System seemed stopped during refine #35

ChrisLoSK · 2022-11-25T14:56:19Z

Hi there,

I am a student new to cryo-EM. I am now trying to apply IsoNet on the analysis of my data and I have encountered a problem.

I found that it took extremely long time in the refine step without any response or error messages.

The slurm after 4 hours of running still in Epoch 1/10 stage [as (1) below]. I repeated running with the official tutoral HIV dataset and exactly same commands and parameters according to the tutorial, and got the same problem. The code seemed still running in Epoch 1/10 even after 15 hours.
Then I have checked the GPU [nviaid-smi checked in (2) below]. The GPUs seemed are not working(?), while memory is being used. No new files were written in the waiting hours.
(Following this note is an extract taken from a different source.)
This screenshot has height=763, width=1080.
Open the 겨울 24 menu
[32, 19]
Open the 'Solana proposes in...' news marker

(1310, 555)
Would anyone give me some advice? Thank you very much!

Chris

(1) Slurm log-----------------------------------------------------------------------------------
11-25 10:58:34, INFO
######Isonet starts refining######

11-25 10:58:38, INFO Start Iteration1!
11-25 10:58:38, WARNING The results folder already exists
The old results folder will be renamed (to results~)
11-25 11:00:31, INFO Noise Level:0.0
11-25 11:01:08, INFO Done preparing subtomograms!
11-25 11:01:08, INFO Start training!
11-25 11:01:10, INFO Loaded model from disk
11-25 11:01:10, INFO begin fitting
Epoch 1/10
slurm-37178.out (END)

(2) nvidia-smi --------------------------------------------------------

+-----------------------------------------------------------------------------+
| Processes: |
| GPU GI CI PID Type Process name GPU Memory |
| ID ID Usage |
|=============================================================================|
| 0 N/A N/A 1212666 C python3 17747MiB |
| 0 N/A N/A 3278054 G /usr/lib/xorg/Xorg 4MiB |
| 1 N/A N/A 1212666 C python3 17747MiB |
| 1 N/A N/A 3278054 G /usr/lib/xorg/Xorg 4MiB |
| 2 N/A N/A 1212666 C python3 17747MiB |
| 2 N/A N/A 3278054 G /usr/lib/xorg/Xorg 4MiB |
| 3 N/A N/A 1212666 C python3 17747MiB |
| 3 N/A N/A 3278054 G /usr/lib/xorg/Xorg 4MiB |

LianghaoZhao · 2022-12-08T15:33:37Z

I seems like have the same problem. I wonder if you have solved?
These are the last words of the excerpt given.